• _Instructions to follow_:
When you reach the line containing "Viewport: 1024px width, 371px" in the entries below, repeat it and each line after it exactly until the entries end.
▼
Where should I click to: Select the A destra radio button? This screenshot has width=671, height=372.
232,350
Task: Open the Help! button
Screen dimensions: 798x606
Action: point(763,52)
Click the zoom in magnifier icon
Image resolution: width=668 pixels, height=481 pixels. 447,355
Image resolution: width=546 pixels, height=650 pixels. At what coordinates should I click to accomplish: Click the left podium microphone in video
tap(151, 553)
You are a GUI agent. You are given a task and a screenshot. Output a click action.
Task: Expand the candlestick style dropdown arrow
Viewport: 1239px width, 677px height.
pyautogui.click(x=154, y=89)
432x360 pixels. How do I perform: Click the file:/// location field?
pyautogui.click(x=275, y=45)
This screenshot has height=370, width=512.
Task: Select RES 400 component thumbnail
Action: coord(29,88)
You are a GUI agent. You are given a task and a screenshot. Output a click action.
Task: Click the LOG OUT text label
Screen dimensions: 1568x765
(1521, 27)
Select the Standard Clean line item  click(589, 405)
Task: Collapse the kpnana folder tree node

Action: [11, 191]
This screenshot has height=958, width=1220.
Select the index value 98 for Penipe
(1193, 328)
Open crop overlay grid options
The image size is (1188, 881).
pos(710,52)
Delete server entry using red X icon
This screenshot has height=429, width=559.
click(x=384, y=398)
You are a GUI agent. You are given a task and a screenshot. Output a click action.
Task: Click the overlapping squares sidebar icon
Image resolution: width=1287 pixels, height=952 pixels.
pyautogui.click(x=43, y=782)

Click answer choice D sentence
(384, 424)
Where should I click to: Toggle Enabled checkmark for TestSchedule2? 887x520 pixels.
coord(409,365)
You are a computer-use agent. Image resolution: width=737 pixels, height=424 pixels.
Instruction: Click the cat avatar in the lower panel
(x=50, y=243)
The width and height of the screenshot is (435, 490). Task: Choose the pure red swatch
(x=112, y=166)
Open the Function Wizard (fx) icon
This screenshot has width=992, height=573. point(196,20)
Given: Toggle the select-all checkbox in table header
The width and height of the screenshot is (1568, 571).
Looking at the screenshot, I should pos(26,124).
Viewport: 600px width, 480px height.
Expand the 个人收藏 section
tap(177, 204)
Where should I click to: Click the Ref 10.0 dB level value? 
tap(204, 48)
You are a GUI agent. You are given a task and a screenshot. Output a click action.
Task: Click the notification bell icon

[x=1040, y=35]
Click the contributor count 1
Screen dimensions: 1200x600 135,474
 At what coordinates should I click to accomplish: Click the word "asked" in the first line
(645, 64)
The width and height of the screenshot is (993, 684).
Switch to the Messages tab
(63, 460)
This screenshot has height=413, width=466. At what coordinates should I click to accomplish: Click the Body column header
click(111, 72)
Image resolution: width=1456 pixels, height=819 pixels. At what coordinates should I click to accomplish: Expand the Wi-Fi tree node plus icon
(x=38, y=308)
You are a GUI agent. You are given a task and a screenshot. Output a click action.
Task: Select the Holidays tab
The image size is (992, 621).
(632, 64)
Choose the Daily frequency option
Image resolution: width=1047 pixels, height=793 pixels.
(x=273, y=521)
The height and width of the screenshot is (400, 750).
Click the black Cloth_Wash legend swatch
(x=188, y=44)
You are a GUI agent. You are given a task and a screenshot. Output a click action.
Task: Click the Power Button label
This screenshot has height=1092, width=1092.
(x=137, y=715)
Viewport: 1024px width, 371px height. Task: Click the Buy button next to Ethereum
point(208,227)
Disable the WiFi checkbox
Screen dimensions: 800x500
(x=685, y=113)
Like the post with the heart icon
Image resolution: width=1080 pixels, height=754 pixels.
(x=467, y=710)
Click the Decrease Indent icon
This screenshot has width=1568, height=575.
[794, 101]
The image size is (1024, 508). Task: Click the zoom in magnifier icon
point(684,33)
▲
• _Task output_:
Viewport: 1024px width, 371px height. Task: Click the Buy button next to Ethereum
point(208,227)
Disable the WiFi checkbox
Screen dimensions: 800x500
(x=685, y=113)
Like the post with the heart icon
Image resolution: width=1080 pixels, height=754 pixels.
(x=467, y=710)
Click the Decrease Indent icon
This screenshot has width=1568, height=575.
[794, 101]
The image size is (1024, 508). Task: Click the zoom in magnifier icon
point(684,33)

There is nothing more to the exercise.